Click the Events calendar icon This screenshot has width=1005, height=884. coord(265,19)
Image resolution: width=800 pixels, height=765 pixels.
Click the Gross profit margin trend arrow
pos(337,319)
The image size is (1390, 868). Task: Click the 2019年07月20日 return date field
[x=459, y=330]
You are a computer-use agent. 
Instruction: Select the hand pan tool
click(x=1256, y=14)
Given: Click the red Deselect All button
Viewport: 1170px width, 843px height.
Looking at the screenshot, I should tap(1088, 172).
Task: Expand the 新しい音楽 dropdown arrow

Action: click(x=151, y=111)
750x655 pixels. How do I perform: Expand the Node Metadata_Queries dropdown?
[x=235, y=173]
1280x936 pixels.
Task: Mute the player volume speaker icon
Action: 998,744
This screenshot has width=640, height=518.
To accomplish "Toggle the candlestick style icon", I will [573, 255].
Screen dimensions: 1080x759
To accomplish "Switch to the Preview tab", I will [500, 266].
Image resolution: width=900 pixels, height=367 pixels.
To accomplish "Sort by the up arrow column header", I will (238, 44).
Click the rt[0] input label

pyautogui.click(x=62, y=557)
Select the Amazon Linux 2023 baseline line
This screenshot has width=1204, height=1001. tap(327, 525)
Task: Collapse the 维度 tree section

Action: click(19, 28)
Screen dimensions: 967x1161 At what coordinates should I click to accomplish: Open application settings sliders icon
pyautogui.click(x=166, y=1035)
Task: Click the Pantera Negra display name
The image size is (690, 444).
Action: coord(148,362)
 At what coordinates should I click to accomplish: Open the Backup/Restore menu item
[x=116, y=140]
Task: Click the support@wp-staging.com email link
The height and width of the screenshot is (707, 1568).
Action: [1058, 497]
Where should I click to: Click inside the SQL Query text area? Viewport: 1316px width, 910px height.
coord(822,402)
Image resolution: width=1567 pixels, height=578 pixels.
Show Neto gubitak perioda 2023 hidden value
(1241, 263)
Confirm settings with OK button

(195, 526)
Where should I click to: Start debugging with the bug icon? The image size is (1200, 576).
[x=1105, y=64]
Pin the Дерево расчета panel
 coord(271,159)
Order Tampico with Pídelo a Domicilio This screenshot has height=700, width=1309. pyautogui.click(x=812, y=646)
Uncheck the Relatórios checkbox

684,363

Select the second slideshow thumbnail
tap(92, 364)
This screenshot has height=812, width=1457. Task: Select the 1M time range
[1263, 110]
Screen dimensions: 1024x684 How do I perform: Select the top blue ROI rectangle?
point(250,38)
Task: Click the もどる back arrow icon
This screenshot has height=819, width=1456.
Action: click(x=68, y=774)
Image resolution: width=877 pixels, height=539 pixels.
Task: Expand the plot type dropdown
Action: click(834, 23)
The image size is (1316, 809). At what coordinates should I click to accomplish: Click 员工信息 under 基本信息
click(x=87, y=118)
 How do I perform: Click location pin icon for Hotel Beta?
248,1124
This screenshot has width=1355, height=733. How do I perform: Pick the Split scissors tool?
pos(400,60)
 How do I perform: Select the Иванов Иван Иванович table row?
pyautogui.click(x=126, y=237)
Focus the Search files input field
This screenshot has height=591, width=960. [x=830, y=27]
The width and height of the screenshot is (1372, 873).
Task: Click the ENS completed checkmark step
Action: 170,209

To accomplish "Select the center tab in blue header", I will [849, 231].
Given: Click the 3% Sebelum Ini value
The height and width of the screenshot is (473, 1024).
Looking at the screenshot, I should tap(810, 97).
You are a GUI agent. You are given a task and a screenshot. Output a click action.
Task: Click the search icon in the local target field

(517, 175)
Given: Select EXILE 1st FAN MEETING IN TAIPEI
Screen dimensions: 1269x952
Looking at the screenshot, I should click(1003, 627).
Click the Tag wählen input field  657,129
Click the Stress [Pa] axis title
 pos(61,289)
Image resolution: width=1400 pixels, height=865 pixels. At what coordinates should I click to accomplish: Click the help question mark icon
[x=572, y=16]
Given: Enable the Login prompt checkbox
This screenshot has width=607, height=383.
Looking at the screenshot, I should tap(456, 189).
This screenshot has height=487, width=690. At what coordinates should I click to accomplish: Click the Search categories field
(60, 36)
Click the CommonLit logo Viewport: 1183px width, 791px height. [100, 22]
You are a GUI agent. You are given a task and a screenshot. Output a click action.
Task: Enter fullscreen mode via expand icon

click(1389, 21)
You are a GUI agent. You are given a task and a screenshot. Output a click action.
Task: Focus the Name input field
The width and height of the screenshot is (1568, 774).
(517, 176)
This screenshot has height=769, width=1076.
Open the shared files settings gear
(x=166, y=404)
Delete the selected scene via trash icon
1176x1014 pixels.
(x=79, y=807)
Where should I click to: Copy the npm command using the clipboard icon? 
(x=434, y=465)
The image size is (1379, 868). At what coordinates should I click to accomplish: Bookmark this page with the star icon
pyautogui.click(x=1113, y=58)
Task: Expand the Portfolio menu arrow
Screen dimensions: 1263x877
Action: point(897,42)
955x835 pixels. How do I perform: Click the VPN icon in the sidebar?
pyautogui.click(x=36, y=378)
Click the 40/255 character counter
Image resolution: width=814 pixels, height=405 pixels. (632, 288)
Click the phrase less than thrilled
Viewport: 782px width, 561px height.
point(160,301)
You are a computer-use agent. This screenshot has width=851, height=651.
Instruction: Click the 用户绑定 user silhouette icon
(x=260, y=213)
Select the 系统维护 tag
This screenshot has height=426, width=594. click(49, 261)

--- --- ---

Out of the records above, pick each line that contains the string "computer".

You are a computer-use agent. 
You are a computer-use agent. This screenshot has width=851, height=651.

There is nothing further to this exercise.